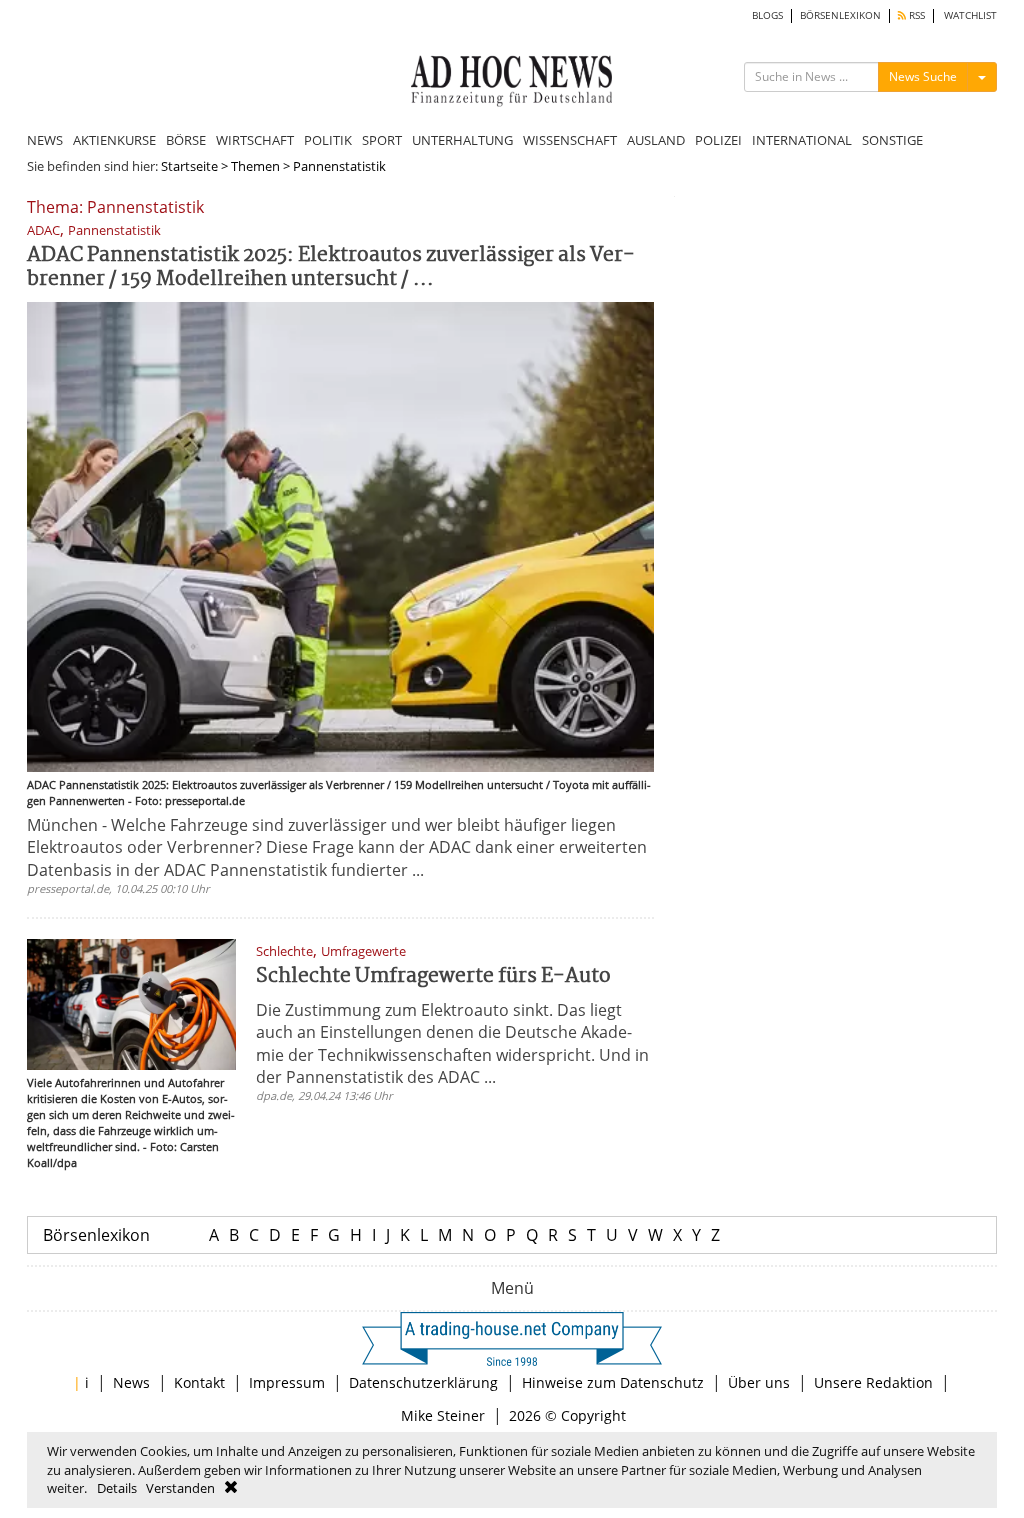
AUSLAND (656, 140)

...

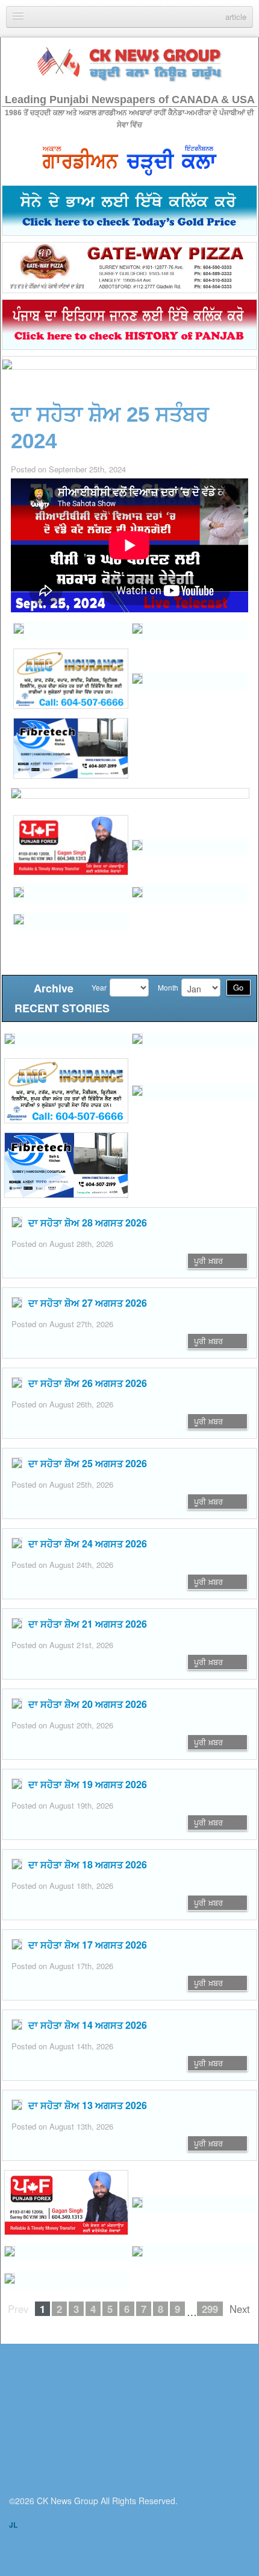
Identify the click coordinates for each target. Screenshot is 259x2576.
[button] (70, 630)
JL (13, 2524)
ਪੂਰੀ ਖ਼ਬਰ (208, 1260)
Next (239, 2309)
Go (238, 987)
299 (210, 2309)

▶ _ABOUT THIS TASK_:
Taking the listing above as the source, transcribe only the lines starting at the line with "Identify the click" and going through the line with "299 (210, 2309)", unaltered and with both ends included.

▶ _SOLUTION BELOW_:
Identify the click coordinates for each target. Screenshot is 259x2576.
[button] (70, 630)
JL (13, 2524)
ਪੂਰੀ ਖ਼ਬਰ (208, 1260)
Next (239, 2309)
Go (238, 987)
299 (210, 2309)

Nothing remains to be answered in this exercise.